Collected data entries
====================

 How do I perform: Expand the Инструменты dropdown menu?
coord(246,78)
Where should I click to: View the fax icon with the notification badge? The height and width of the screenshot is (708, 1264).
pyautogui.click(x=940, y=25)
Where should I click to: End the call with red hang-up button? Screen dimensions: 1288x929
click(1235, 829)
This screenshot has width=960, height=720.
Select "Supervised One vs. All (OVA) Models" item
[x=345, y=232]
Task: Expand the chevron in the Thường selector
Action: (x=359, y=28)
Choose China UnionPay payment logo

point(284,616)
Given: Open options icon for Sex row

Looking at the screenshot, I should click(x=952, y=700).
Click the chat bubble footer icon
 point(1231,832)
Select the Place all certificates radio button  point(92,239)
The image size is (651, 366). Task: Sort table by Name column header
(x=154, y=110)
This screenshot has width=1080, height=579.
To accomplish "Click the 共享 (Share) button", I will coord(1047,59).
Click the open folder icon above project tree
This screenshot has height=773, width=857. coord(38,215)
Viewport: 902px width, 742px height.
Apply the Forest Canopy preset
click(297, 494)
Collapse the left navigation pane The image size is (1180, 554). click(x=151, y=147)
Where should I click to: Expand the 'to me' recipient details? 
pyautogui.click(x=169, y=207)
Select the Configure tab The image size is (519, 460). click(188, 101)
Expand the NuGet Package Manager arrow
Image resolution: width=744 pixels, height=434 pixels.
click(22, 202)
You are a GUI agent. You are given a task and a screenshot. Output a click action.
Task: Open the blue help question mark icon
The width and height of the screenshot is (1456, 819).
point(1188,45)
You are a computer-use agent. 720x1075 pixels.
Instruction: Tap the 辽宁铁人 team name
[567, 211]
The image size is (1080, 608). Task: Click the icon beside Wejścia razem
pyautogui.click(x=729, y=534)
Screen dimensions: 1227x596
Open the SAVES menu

====================

Exercise directions: Write every record above out again exactly as it stands.

Response:
 How do I perform: Expand the Инструменты dropdown menu?
coord(246,78)
Where should I click to: View the fax icon with the notification badge? The height and width of the screenshot is (708, 1264).
pyautogui.click(x=940, y=25)
Where should I click to: End the call with red hang-up button? Screen dimensions: 1288x929
click(1235, 829)
This screenshot has width=960, height=720.
Select "Supervised One vs. All (OVA) Models" item
[x=345, y=232]
Task: Expand the chevron in the Thường selector
Action: (x=359, y=28)
Choose China UnionPay payment logo

point(284,616)
Given: Open options icon for Sex row

Looking at the screenshot, I should click(x=952, y=700).
Click the chat bubble footer icon
 point(1231,832)
Select the Place all certificates radio button  point(92,239)
The image size is (651, 366). Task: Sort table by Name column header
(x=154, y=110)
This screenshot has width=1080, height=579.
To accomplish "Click the 共享 (Share) button", I will coord(1047,59).
Click the open folder icon above project tree
This screenshot has height=773, width=857. coord(38,215)
Viewport: 902px width, 742px height.
Apply the Forest Canopy preset
click(297, 494)
Collapse the left navigation pane The image size is (1180, 554). click(x=151, y=147)
Where should I click to: Expand the 'to me' recipient details? 
pyautogui.click(x=169, y=207)
Select the Configure tab The image size is (519, 460). click(188, 101)
Expand the NuGet Package Manager arrow
Image resolution: width=744 pixels, height=434 pixels.
click(22, 202)
You are a GUI agent. You are given a task and a screenshot. Output a click action.
Task: Open the blue help question mark icon
The width and height of the screenshot is (1456, 819).
point(1188,45)
You are a computer-use agent. 720x1075 pixels.
Instruction: Tap the 辽宁铁人 team name
[567, 211]
The image size is (1080, 608). Task: Click the icon beside Wejścia razem
pyautogui.click(x=729, y=534)
Screen dimensions: 1227x596
Open the SAVES menu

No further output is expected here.